◆ **Dataset extract**:

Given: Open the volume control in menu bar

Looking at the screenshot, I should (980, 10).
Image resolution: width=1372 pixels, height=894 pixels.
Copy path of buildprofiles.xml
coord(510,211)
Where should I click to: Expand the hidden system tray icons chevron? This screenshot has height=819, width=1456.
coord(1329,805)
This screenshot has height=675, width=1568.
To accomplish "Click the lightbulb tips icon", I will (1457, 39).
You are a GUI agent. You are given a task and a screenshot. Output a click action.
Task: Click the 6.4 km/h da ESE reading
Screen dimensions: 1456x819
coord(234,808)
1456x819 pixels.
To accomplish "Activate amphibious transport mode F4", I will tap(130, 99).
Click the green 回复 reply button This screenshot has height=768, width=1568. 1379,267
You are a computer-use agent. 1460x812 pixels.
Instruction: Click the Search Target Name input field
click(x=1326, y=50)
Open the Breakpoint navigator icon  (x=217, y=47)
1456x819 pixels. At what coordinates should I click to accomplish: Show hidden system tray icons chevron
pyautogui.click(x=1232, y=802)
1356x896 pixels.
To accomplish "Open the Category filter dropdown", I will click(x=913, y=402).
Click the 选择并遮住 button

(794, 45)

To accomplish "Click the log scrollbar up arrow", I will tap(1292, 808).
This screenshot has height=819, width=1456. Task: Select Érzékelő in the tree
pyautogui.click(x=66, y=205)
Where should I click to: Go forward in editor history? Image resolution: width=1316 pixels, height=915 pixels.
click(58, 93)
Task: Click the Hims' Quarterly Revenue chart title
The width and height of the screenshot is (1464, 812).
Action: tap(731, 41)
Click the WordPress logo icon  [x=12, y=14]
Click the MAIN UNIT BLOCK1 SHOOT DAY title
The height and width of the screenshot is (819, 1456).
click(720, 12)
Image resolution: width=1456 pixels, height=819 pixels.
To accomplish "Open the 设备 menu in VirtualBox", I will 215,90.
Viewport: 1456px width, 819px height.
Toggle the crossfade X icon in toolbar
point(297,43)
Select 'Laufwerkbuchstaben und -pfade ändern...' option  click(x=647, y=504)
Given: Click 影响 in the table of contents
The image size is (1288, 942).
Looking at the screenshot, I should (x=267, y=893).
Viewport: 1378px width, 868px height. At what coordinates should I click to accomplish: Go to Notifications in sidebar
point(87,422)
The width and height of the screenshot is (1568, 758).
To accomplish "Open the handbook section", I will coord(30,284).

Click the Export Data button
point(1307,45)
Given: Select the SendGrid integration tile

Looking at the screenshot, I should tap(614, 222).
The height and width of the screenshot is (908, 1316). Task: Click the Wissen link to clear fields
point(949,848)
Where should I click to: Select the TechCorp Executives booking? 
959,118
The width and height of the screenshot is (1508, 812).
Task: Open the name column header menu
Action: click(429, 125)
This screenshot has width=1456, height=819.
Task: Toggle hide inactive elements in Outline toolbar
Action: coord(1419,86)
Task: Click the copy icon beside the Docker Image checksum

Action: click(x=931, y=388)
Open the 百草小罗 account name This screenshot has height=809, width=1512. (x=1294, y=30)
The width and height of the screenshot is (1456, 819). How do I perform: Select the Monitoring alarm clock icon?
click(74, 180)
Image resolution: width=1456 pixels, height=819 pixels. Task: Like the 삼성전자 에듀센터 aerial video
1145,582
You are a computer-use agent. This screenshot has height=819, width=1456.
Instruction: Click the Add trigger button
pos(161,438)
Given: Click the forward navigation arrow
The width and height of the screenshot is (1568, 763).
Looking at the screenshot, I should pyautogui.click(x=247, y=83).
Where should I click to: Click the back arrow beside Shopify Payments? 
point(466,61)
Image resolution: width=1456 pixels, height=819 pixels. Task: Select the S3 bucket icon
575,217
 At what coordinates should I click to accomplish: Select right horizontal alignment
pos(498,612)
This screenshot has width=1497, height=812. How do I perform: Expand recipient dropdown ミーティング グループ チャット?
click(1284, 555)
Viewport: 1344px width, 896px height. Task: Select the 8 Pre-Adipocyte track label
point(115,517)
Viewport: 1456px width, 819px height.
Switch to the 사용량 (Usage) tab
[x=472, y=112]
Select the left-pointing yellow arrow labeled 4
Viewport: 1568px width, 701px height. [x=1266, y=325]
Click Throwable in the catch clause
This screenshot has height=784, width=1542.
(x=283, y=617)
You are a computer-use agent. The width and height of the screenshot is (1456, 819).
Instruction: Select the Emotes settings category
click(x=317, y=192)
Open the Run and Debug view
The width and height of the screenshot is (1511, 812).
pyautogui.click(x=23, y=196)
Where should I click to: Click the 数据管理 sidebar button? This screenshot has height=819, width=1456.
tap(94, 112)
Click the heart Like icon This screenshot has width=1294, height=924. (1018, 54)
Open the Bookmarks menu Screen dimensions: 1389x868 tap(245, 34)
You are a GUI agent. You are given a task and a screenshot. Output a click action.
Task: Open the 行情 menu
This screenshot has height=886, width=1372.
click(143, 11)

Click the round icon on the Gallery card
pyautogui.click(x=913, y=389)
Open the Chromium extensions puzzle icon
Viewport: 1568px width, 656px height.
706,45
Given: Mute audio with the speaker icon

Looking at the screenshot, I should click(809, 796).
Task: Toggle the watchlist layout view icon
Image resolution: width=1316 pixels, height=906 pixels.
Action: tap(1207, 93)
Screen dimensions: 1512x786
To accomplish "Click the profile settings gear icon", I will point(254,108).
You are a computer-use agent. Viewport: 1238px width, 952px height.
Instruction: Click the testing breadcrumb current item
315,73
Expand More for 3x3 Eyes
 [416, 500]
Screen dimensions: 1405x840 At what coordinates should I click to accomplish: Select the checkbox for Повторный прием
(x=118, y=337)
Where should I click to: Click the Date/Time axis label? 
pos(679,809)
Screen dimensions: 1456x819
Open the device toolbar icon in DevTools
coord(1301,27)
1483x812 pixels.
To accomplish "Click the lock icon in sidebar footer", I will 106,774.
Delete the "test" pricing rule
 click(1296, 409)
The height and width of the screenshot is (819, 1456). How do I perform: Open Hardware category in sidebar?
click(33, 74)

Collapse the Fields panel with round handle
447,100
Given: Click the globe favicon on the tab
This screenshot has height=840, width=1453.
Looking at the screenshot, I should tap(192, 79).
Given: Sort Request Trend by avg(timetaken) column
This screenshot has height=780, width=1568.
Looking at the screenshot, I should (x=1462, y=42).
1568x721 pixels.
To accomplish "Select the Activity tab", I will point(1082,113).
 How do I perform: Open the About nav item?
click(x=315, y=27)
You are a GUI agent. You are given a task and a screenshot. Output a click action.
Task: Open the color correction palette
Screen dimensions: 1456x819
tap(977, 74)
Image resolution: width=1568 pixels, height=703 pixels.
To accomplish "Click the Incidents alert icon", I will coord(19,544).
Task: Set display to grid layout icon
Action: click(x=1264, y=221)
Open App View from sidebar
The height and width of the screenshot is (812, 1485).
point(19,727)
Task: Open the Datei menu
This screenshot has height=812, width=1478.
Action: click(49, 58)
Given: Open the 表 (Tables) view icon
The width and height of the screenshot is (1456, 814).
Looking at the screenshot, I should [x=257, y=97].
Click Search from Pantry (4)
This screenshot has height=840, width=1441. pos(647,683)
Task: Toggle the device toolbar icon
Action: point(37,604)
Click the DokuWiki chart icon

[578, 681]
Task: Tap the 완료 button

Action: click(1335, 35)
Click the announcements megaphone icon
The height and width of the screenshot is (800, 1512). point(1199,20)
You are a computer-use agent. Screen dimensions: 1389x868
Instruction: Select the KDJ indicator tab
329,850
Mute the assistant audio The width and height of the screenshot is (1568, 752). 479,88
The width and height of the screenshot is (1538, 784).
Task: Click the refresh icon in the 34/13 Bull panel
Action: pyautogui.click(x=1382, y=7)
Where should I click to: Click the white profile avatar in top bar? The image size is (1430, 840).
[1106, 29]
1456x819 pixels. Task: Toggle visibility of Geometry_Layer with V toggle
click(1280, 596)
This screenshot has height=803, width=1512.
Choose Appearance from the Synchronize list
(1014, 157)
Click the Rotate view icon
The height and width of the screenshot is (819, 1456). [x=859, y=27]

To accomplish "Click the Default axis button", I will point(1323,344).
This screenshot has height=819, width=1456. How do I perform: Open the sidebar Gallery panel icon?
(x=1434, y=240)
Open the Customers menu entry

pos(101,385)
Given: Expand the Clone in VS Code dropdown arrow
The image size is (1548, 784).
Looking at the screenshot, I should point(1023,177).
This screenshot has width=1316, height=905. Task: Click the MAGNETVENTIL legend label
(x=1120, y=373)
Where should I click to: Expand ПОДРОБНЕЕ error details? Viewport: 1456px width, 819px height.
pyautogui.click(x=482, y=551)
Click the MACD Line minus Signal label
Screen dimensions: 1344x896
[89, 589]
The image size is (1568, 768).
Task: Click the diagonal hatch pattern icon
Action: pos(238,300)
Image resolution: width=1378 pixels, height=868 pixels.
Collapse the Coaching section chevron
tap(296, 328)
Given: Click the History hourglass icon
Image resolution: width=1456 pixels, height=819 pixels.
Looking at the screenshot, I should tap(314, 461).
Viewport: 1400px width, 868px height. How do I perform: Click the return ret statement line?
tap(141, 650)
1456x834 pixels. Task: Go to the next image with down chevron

◆ **Task requirements**: If a line in the data above includes the string "computer", copy it.

◆ **Written answer**:
You are a computer-use agent. 1460x812 pixels.
You are a computer-use agent. This screenshot has height=819, width=1456.
You are a computer-use agent. The width and height of the screenshot is (1456, 819).
You are a computer-use agent. Viewport: 1238px width, 952px height.
You are a computer-use agent. Screen dimensions: 1389x868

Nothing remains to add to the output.